I am assuming you are able to load the whole dataset into RAM in a numpy array, and that you are working on Linux or a Mac. (If you are on Windows or you can't fit the array into RAM, then you should probably copy the array to a file on disk and use numpy.memmap to access it. Your computer will cache the data from disk into RAM as well as it can, and those caches will be shared between processes, so it's not a terrible solution.)
Under the assumptions above, if you need read-only access to the dataset in other processes created via multiprocessing
, you can simply create the dataset and then launch the other processes. They will have read-only access to data from the original namespace.
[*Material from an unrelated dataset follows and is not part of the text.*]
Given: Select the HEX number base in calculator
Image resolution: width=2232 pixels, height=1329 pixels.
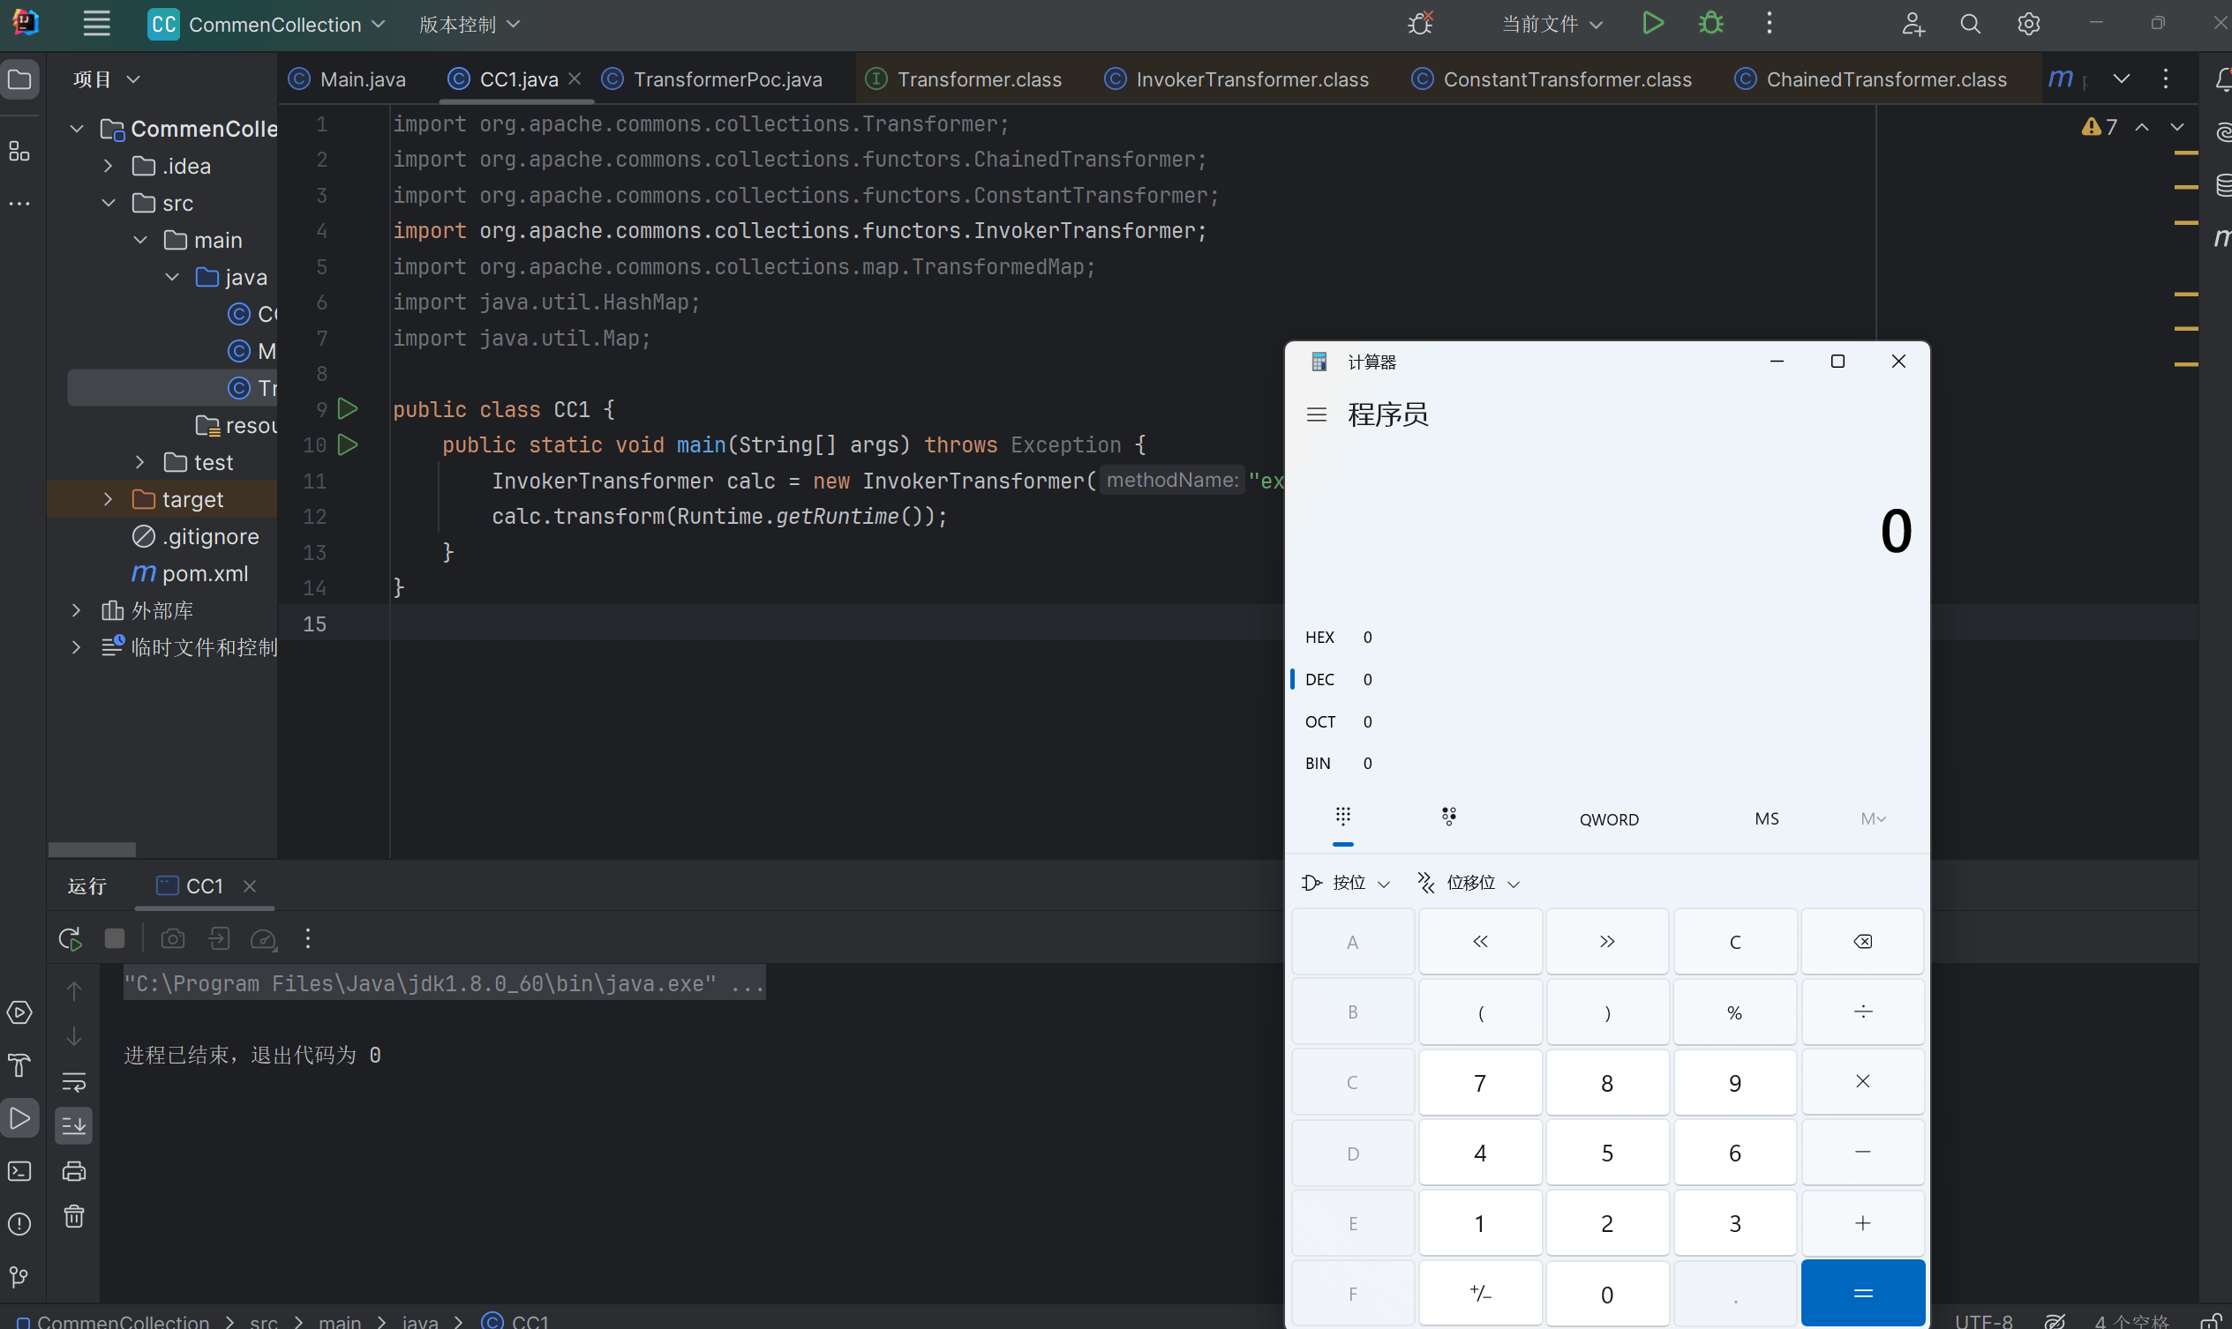Looking at the screenshot, I should pos(1320,638).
They can alter data from the original namespace, but those changes won't be visible to other processes (the memory manager will copy each segment of memory they alter into the local memory map).
If your other processes need to alter the original dataset and make those changes visible to the parent process or other processes, you could use something like this:
import multiprocessing
import numpy as np
# create your big dataset
big_data = np.zeros((3, 3))
# create a shared-memory wrapper for big_data's underlying data
# (it doesn't matter what datatype we use, and 'c' is easiest)
# I think if lock=True, you get a serialized object, which you don't want.
# Note: you will need to setup your own method to synchronize access to big_data.
buf = multiprocessing.Array('c', big_data.data, lock=False)
# at this point, buf and big_data.data point to the same block of memory,
# (try looking at id(buf[0]) and id(big_data.data[0])) but for some reason
# changes aren't propagated between them unless you do the following:
big_data.data = buf
# now you can update big_data from any process:
def add_one_direct():
big_data[:] = big_data + 1
def add_one(a):
# People say this won't work, since Process() will pickle the argument.
# But in my experience Process() seems to pass the argument via shared
# memory, so it works OK.
a[:] = a+1
print "starting value:"
print big_data
p = multiprocessing.Process(target=add_one_direct)
p.start()
p.join()
print "after add_one_direct():"
print big_data
p = multiprocessing.Process(target=add_one, args=(big_data,))
p.start()
p.join()
print "after add_one():"
print big_data